Amazon has been known until now as a cloud Infrastructure-as-a-Service (IaaS) provider. Companies interested in deploying applications in Amazon’s cloud had to create or use a predefined AMI, then configure a set of adjacent services needed to run the application such as load balancer, scaling, monitoring, data storing. But Amazon has decided to move into Platform-as-a-Service (PaaS), offering Elastic Beanstalk, an application development and deployment container, which comes with a platform and all necessary services needed for the customer’s application to run. 

Currently in public beta, Elastic Beanstalk supports a Java-targeted container built on Linux, Apache, Tomcat, Java, a Load Balancer, and an Auto Scaling Group. Developers will just have to upload their application into the container, and it will run without having to make extra configurations. Basically, Amazon is offering an entire platform in one step.

DATASET SECTION ->
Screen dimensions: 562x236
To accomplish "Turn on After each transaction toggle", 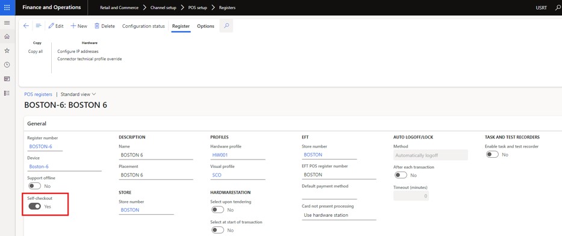I will tap(401, 175).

TASK REQUIREMENTS ->
1. Based on the passage about Amazon Elastic Beanstalk, decide whether each statement below agrees with it. Answer yes or no, and quote the words that settle each one.
(a) Elastic Beanstalk is currently in public beta.
(b) The Elastic Beanstalk container is built on Windows.
(c) Before Elastic Beanstalk, companies deploying in Amazon's cloud had to configure adjacent services such as a load balancer.
2. Using the passage about Amazon Elastic Beanstalk, answer the following:
(a) What kind of cloud provider has Amazon been known as until now?
(b) Which web server is listed among the parts of the Elastic Beanstalk container?
(c) What will developers have to do with their application?
3. Carry on the passage about Amazon Elastic Beanstalk from the point where it stops.

TASK ANSWERS ->
1.
(a) Yes: "Currently in public beta"
(b) No: "a Java-targeted container built on Linux, Apache, Tomcat, Java, a Load Balancer, and an Auto Scaling Group"
(c) Yes: "then configure a set of adjacent services needed to run the application such as load balancer, scaling, monitoring, data storing"

2.
(a) A cloud Infrastructure-as-a-Service (IaaS) provider
(b) Apache
(c) Upload it into the container

3.
For each application version the developer can define an environment made up of an EC2 instance, a Load Balancer and a Scaling Group. While it is unlikely that the developers will create a different environment for each minor version of the application, it is likely that different environments will be created for development, testing, and deploying. Such an environment has a configuration attached to it, detailing the parameters defining the entire stack. A Beanstalk is made up of the application, its environment, and the respective configuration (more details here).

Amazon’s offering is interesting because developers still have control over the entire stack, they being able to tweak the platform as they desire. There are many settable parameters such as the AMI used, the availability zone, the database used, JVM settings – heap size and garbage collection, environment variables –, monitoring interval, HTTPS listener port for balancer, notification, logging, and others.

Elastic Beanstalk comes with an API and console access that can be used to interact with the platform. Developers also have a plug-in allowing them to define a Beanstalk and deploy the application to the cloud directly from Eclipse.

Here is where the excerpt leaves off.